BEAVER CROSSING, Neb.-- Beaver Crossing was hit by a tornado about a month and a half ago. As the community continues to fix its structures, the town treasurer says they're now focusing efforts on making the village even better than it was before.
"We're thinking about doing two ball parks instead of just one so we can have tournaments...upgrading the playground with better gravel...sprinkler systems...little things like that to make it a lot easier and more accommodating for people who come and camp and what not" Shannon Chesnut, said,
Chesnut explained to 10/11 that the town held a meeting to discuss what the "vision" is for the town's renovation, but it is still tough for some of those who've lived there for decades to come to terms with the changes.

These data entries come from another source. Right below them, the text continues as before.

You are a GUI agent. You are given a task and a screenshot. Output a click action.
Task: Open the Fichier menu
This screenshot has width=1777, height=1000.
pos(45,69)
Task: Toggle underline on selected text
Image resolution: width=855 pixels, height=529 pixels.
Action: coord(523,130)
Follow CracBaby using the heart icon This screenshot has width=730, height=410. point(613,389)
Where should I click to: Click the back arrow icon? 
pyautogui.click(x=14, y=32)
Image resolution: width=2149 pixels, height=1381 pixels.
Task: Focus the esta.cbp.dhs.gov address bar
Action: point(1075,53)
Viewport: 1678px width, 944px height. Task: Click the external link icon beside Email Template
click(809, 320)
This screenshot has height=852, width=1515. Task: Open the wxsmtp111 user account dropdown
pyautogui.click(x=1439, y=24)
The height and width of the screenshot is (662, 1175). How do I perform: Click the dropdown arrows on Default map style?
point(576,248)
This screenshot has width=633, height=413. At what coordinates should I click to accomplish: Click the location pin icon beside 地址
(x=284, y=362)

Maintenance in the town says that some of the biggest accomplishments are that debris is out of the main roads and roofs are back on most houses. Volunteers continue to come in to help every day from 9 AM to 2 PM.
One of the major changes to the town after the tornado? The loss of trees. The town's maintenance man says that about 1,200 trees had to be knocked down because of the damage during the tornado.
For many in the community, the trees symbolized the history of the town and the hope of people living there. Some of these trees stood in the town for close to two hundred years.
Linda Welch explains that she is distraught knowing the trees are all quickly disappearing. "That was God's gift to me...they were alive they were hope," said Welch.
While Welch understands that there are plans to grow the trees back in the next few years, what saddens her, is that she'll never see those trees - because by the time they grow back, it will be decades from now.
Eric White says he feels the same. "I lived down by the park and I had some of the biggest trees around there, some of them my grandfather planted in the 40's when he bought the place and now every one of them is gone," said White.
The loss of the trees is a big one for Beaver Crossing, a town that had never been hit by a tornado until recently. But staying optimistic is what the town treasurer says is key.
"We're banding together," said Chesnut.